Neither JavaScript itself nor Node.js offers anything built-in to read and write CSV, so we'll need to install a library. We'll use json2csv, a de facto standard for working with CSV in JavaScript:
$ npm install @json2csv/node --save
added 123 packages, and audited 123 packages in 0s
...
Once installed, we can add the following line to our imports:
import * as cheerio from 'cheerio';
import { writeFile } from "fs/promises";
import { AsyncParser } from '@json2csv/node';
Then, let's add one more data export near the end of the source code of our scraper:
const jsonData = JSON.stringify(data);
await writeFile('products.json', jsonData);
const parser = new AsyncParser();
const csvData = await parser.parse(data).promise();
await writeFile("products.csv", csvData);
The program should now also produce a data.csv
file. When browsing the directory on macOS, we can see a nice preview of the file's contents, which proves that the file is correct and that other programs can read it. If you're using a different operating system, try opening the file with any spreadsheet program you have.
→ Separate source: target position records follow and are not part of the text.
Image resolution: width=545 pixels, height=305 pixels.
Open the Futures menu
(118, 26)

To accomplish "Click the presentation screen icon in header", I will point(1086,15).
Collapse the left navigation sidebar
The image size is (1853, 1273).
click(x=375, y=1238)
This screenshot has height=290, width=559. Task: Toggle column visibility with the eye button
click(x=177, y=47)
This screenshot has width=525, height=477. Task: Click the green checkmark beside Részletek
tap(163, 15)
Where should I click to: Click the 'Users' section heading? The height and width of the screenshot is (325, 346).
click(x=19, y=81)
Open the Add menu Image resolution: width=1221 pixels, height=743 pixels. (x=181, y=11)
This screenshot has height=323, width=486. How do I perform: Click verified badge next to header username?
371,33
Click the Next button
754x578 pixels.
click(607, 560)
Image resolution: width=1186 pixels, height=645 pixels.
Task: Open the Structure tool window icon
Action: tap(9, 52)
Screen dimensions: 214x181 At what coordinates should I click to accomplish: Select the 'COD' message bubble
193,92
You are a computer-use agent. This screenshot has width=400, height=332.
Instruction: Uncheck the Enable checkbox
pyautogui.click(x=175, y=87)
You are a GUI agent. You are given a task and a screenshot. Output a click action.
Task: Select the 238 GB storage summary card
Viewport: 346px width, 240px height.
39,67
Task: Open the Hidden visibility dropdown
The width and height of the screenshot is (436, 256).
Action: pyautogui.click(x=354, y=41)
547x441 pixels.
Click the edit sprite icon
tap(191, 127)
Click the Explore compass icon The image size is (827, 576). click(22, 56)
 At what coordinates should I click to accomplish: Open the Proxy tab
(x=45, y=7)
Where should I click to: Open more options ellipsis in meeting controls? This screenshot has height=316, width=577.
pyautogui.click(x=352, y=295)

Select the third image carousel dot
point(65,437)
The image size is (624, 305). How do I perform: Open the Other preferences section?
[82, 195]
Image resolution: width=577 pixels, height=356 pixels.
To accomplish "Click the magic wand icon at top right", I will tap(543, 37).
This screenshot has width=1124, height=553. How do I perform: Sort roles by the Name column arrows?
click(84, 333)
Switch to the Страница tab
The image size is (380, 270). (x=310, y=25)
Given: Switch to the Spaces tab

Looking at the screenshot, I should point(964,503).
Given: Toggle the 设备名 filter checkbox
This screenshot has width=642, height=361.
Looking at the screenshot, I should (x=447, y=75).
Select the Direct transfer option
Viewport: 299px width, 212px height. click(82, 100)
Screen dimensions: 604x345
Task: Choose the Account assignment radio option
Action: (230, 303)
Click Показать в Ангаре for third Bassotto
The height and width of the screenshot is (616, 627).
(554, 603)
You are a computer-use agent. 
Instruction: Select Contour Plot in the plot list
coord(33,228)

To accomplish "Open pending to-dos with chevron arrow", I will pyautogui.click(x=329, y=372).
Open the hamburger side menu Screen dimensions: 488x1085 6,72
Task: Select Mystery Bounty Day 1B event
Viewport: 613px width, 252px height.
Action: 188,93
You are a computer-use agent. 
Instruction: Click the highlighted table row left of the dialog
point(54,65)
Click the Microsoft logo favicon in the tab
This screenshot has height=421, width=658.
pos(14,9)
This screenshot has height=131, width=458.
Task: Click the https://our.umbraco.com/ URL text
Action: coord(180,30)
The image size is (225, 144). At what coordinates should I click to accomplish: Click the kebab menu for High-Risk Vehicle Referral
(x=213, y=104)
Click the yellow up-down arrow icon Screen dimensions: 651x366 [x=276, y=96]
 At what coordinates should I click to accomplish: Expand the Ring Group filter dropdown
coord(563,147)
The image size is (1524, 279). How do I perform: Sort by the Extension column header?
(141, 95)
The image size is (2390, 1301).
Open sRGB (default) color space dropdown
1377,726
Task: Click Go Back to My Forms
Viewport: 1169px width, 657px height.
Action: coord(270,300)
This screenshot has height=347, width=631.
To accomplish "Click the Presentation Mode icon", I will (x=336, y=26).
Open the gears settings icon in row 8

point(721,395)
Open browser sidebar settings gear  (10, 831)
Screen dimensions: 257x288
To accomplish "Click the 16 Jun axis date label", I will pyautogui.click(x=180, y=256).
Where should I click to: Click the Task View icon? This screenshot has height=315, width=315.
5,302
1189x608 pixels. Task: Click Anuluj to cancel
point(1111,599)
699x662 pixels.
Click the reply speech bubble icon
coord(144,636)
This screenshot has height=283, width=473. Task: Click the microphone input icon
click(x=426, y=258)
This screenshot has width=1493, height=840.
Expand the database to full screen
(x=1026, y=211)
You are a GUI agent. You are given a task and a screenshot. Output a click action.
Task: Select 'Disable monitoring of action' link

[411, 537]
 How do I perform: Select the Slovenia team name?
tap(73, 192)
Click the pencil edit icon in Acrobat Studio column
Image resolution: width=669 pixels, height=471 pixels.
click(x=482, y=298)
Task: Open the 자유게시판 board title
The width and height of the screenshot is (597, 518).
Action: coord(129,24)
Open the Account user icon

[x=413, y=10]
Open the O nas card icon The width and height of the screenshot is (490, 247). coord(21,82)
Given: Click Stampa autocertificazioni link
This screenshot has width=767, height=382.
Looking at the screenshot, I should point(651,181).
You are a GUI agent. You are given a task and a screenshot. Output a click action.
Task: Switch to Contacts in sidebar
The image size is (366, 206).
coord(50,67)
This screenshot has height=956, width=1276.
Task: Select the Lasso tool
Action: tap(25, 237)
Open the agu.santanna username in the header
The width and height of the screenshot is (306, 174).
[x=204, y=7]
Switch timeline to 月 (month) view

In the CSV format, if a value contains commas, we should enclose it in quotes. If it contains quotes, we should double them. When we open the file in a text editor of our choice, we can see that the library automatically handled this:
"title","minPrice","price"
"JBL Flip 4 Waterproof Portable Bluetooth Speaker",7495,7495
"Sony XBR-950G BRAVIA 4K HDR Ultra HD TV",139800,
"Sony SACS9 10"" Active Subwoofer",15800,15800
...
"Samsung Surround Sound Bar Home Speaker, Set of 7 (HW-NW700/ZA)",64799,64799
...
We've built a Node.js application that downloads a product listing, parses the data, and saves it in a structured format for further use. But the data still has gaps: for some products, we only have the min price, not the actual prices. In the next lesson, we'll attempt to scrape more details from all the product pages.
Exercises
In this lesson, we created export files in two formats. The following challenges are designed to help you empathize with the people who'd be working with them.
Process your JSON
Write a new Node.js program that reads the products.json
file we created in this lesson, finds all products with a min price greater than $500, and prints each of them.
Solution
import { readFile } from "fs/promises";
const jsonData = await readFile("products.json");
const data = JSON.parse(jsonData);
data
.filter(row => row.minPrice > 50000)
.forEach(row => console.log(row));
Process your CSV
Open the products.csv
file we created in the lesson using a spreadsheet application. Then, in the app, find all products with a min price greater than $500.
Solution
Let's use Google Sheets, which is free to use. After logging in with a Google account:
- Go to File > Import, choose Upload, and select the file. Import the data using the default settings. You should see a table with all the data.
- Select the header row. Go to Data > Create filter.
- Use the filter icon that appears next to
minPrice
. Choose Filter by condition, select Greater than, and enter 500 in the text field. Confirm the dialog. You should see only the filtered data.